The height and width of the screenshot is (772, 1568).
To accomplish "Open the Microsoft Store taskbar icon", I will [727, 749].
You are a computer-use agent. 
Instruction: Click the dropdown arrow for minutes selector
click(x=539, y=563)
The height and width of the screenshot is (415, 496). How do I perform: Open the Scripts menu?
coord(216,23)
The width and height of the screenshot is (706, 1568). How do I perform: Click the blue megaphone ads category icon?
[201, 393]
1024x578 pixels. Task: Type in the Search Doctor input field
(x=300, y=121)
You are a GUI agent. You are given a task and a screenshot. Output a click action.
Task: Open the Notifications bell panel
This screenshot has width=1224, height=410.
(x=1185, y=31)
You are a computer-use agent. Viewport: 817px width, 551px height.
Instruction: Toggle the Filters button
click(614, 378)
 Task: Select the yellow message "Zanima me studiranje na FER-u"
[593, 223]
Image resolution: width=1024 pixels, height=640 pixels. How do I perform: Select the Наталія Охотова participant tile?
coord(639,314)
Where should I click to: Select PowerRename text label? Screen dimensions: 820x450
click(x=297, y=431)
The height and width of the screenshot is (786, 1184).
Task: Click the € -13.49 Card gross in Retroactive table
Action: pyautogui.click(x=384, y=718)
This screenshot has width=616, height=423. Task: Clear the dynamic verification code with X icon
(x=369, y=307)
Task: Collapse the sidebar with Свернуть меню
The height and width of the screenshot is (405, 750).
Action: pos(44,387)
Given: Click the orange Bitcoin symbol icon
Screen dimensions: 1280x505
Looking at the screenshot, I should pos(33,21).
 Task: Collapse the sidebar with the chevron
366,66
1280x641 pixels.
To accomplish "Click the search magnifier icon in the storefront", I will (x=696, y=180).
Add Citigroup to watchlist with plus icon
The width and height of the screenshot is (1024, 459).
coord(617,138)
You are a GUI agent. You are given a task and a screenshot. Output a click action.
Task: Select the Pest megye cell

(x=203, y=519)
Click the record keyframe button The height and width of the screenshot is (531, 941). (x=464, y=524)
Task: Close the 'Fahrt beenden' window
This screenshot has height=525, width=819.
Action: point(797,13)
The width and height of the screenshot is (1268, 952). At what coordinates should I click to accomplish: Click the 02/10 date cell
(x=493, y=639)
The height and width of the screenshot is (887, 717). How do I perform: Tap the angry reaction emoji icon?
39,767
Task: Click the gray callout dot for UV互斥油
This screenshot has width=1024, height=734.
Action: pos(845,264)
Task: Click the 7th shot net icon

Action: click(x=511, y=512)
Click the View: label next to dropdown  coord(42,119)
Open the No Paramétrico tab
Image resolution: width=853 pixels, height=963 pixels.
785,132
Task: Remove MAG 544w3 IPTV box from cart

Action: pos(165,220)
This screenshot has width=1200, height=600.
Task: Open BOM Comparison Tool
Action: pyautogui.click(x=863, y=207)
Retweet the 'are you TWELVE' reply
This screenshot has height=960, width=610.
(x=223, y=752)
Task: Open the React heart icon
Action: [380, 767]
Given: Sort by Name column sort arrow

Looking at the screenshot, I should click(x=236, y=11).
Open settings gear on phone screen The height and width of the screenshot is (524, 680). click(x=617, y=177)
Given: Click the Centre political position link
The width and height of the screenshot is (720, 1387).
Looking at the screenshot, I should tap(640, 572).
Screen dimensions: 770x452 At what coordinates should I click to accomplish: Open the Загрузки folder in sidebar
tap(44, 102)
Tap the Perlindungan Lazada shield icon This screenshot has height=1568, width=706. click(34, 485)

------------------------------------------------------------

=== PROBLEM DESCRIPTION ===
All of the data above should be set down again exactly.

=== REPLY ===
The height and width of the screenshot is (772, 1568).
To accomplish "Open the Microsoft Store taskbar icon", I will [727, 749].
You are a computer-use agent. 
Instruction: Click the dropdown arrow for minutes selector
click(x=539, y=563)
The height and width of the screenshot is (415, 496). How do I perform: Open the Scripts menu?
coord(216,23)
The width and height of the screenshot is (706, 1568). How do I perform: Click the blue megaphone ads category icon?
[201, 393]
1024x578 pixels. Task: Type in the Search Doctor input field
(x=300, y=121)
You are a GUI agent. You are given a task and a screenshot. Output a click action.
Task: Open the Notifications bell panel
This screenshot has width=1224, height=410.
(x=1185, y=31)
You are a computer-use agent. Viewport: 817px width, 551px height.
Instruction: Toggle the Filters button
click(614, 378)
 Task: Select the yellow message "Zanima me studiranje na FER-u"
[593, 223]
Image resolution: width=1024 pixels, height=640 pixels. How do I perform: Select the Наталія Охотова participant tile?
coord(639,314)
Where should I click to: Select PowerRename text label? Screen dimensions: 820x450
click(x=297, y=431)
The height and width of the screenshot is (786, 1184).
Task: Click the € -13.49 Card gross in Retroactive table
Action: pyautogui.click(x=384, y=718)
This screenshot has width=616, height=423. Task: Clear the dynamic verification code with X icon
(x=369, y=307)
Task: Collapse the sidebar with Свернуть меню
The height and width of the screenshot is (405, 750).
Action: pos(44,387)
Given: Click the orange Bitcoin symbol icon
Screen dimensions: 1280x505
Looking at the screenshot, I should pos(33,21).
 Task: Collapse the sidebar with the chevron
366,66
1280x641 pixels.
To accomplish "Click the search magnifier icon in the storefront", I will (x=696, y=180).
Add Citigroup to watchlist with plus icon
The width and height of the screenshot is (1024, 459).
coord(617,138)
You are a GUI agent. You are given a task and a screenshot. Output a click action.
Task: Select the Pest megye cell

(x=203, y=519)
Click the record keyframe button The height and width of the screenshot is (531, 941). (x=464, y=524)
Task: Close the 'Fahrt beenden' window
This screenshot has height=525, width=819.
Action: point(797,13)
The width and height of the screenshot is (1268, 952). At what coordinates should I click to accomplish: Click the 02/10 date cell
(x=493, y=639)
The height and width of the screenshot is (887, 717). How do I perform: Tap the angry reaction emoji icon?
39,767
Task: Click the gray callout dot for UV互斥油
This screenshot has width=1024, height=734.
Action: pos(845,264)
Task: Click the 7th shot net icon

Action: click(x=511, y=512)
Click the View: label next to dropdown  coord(42,119)
Open the No Paramétrico tab
Image resolution: width=853 pixels, height=963 pixels.
785,132
Task: Remove MAG 544w3 IPTV box from cart

Action: pos(165,220)
This screenshot has width=1200, height=600.
Task: Open BOM Comparison Tool
Action: pyautogui.click(x=863, y=207)
Retweet the 'are you TWELVE' reply
This screenshot has height=960, width=610.
(x=223, y=752)
Task: Open the React heart icon
Action: [380, 767]
Given: Sort by Name column sort arrow

Looking at the screenshot, I should click(x=236, y=11).
Open settings gear on phone screen The height and width of the screenshot is (524, 680). click(x=617, y=177)
Given: Click the Centre political position link
The width and height of the screenshot is (720, 1387).
Looking at the screenshot, I should tap(640, 572).
Screen dimensions: 770x452 At what coordinates should I click to accomplish: Open the Загрузки folder in sidebar
tap(44, 102)
Tap the Perlindungan Lazada shield icon This screenshot has height=1568, width=706. click(34, 485)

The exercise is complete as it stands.